Matthew 19:20, The young man said to Him, “All these things I have kept from my youth. What do I still lack?” How could a person ever say that? Because they had pushed the law of God totally to the external dimension, and it was only a question of what you did or didn’t do.

They had reinterpreted it to accommodate their sinfulness. It was only a matter of the outside, and they never really dealt with inside. They had circumscribed the outside of their life to look good, and as long as the law of God was only related to the outside, they thought they were fine.

Once Paul got a view of where the real problem was on the inside and where the law really wanted to apply itself on the inside, he saw what he was. Romans 7, what you see here is Paul’s pre-salvation conviction experience. Somehow along the way as the Lord was bringing him to the transformation of salvation.

There was not only the sovereign act of God on the Damascus Road, but there was an internal working by the same sovereign

God, bringing Paul to a tremendous awareness of the truth of the law itself. The law was not just external, but the law was internal.

How do we know that? V 7, What shall we say then? Is the law sin? Certainly not! On the contrary, I would not have known sin except through the law. For I would not have known covetousness unless the law had said, “You shall not covet.”

Paul picks out the tenth of the Ten Commandments, the commandment to covet. Covet isn’t something you do on the outside. Covet is something you do inside. Of all the Ten Commandments, this is the one that is internal. Of all the Ten Commandments, this is the one that speaks of the inside, about lust and desire.

Paul is saying that when I saw that what the law of God was saying had to do not just with my acts, but with my attitudes. It had to do with my lusting, desiring, and wanting what wasn’t mine. The conviction of the real thing.

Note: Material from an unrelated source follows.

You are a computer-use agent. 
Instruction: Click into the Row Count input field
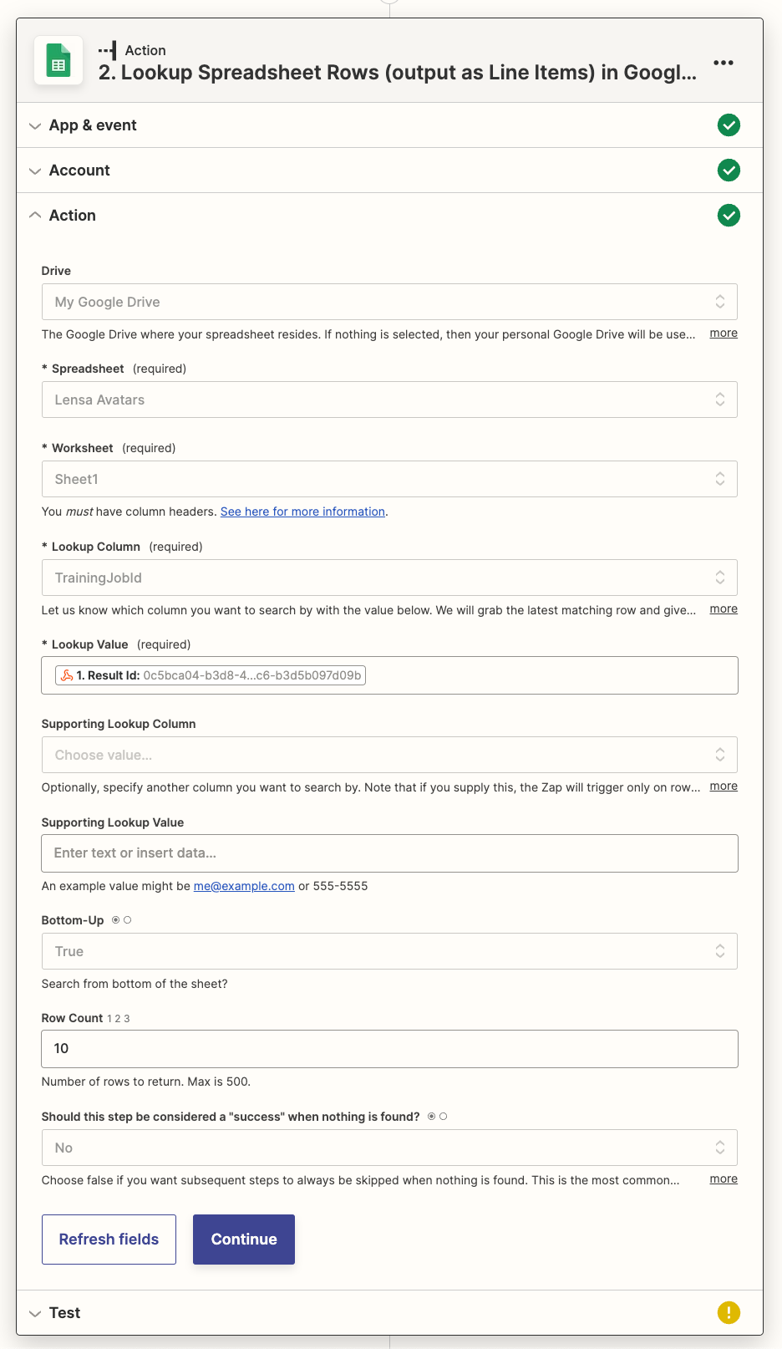pyautogui.click(x=389, y=1049)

When you might have somebody come along and say to you, “I have got to get my life right because I have noticed that I lie.” Or “I have noticed that I drink too much.” Or, “I have a temper and it’s bothering me.” That is fine but you don’t still understand the real issue of sin.

The issue of sin is not external. You might be able to control that on the outside through means other than the means of grace. You might be able to stop your drinking on the outside just by going to de addiction centre.

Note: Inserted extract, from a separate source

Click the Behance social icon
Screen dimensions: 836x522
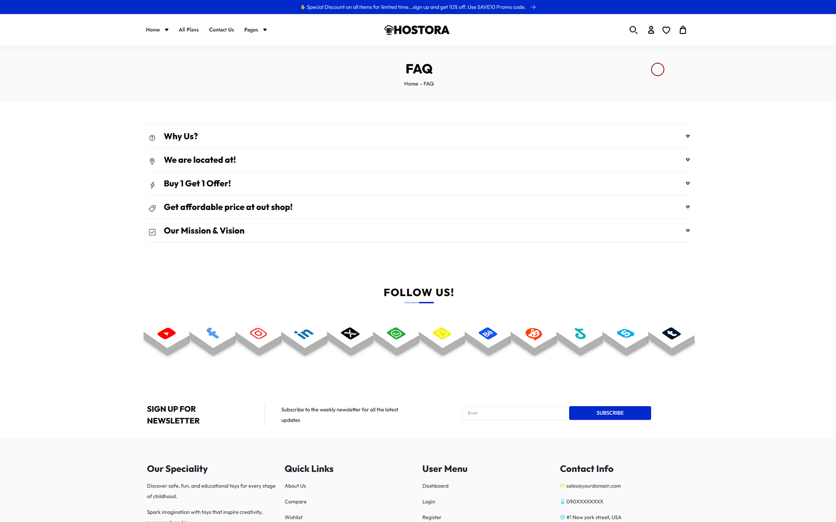[488, 334]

You might be able to stop lying just by going to psychological counselling. You might control your behaviour because you want to be accepted by a bunch of religious people who don’t lie, or whatever. There are other ways to do it. But the only way you will ever clean up the evil desire of your heart is by a transformation by God.

That is what the law is intended to do. There aren’t just external commands, but there are internal ones. This is Paul’s experience, but not only his experience.

I think he speaks for all who come to true conviction. I believe that when you come to Jesus Christ, you come to the conviction that not only do you have trouble controlling the outside, but you have got worse trouble controlling the inside.

All the unsaved who come to Christ come this way. They see the reality of the depth of their sin. Not only that they do wrong things, but that there is an inner corruption in their nature.